3. L'invasion israélienne du Liban et l'assassinat du chef du Hezbollah Sayyed Hassan Nasrallah ont affaibli la capacité du Hezbollah à opérer même dans le sud du Liban, ce qui a forcé le récent accord de « cessez-le-feu » avec Israël. Cela a démontré que le Hezbollah n'était pas en mesure de pénétrer à nouveau en Syrie pour défendre le gouvernement syrien contre toute incursion armée sur la route reliant Hama à Damas (autoroute M5).
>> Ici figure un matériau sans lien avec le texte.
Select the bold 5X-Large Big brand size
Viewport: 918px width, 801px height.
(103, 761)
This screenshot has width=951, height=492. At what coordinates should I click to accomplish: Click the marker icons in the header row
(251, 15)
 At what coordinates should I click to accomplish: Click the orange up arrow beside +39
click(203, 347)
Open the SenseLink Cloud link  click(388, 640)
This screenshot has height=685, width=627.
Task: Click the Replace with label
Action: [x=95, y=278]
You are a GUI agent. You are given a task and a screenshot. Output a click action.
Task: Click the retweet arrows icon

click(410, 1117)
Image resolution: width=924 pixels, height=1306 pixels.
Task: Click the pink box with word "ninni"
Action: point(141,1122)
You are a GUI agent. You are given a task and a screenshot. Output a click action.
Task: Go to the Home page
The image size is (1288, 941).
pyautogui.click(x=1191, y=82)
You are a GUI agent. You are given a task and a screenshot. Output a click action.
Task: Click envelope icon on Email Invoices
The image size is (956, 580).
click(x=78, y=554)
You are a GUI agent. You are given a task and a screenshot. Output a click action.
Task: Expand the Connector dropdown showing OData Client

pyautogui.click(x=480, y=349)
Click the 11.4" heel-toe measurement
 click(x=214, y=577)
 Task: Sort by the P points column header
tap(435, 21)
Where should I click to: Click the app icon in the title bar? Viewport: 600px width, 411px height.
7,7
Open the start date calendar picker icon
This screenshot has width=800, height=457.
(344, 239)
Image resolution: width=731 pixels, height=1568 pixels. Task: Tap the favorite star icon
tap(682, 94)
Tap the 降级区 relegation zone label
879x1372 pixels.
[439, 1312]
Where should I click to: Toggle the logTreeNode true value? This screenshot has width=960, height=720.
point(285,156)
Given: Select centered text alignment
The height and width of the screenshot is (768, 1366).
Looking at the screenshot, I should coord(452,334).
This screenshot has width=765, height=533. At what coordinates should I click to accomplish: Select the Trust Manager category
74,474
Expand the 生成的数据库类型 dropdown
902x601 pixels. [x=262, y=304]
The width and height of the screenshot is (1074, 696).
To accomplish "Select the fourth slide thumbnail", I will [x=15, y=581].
4. Les attaques contre les dépôts d'approvisionnement et les installations militaires iraniens en Syrie ainsi que les attaques d'Israël contre l'Iran ont empêché tout renforcement des forces iraniennes pour défendre le gouvernement syrien. L'affaiblissement du Hezbollah a également affaibli le rôle de l'Iran dans la région.
5. Les près de trois années de conflit en Ukraine ont certainement privé la Syrie de la possibilité de faire appel à une assistance russe supplémentaire pour la protection de Damas ou de la base navale russe de Lattaquié.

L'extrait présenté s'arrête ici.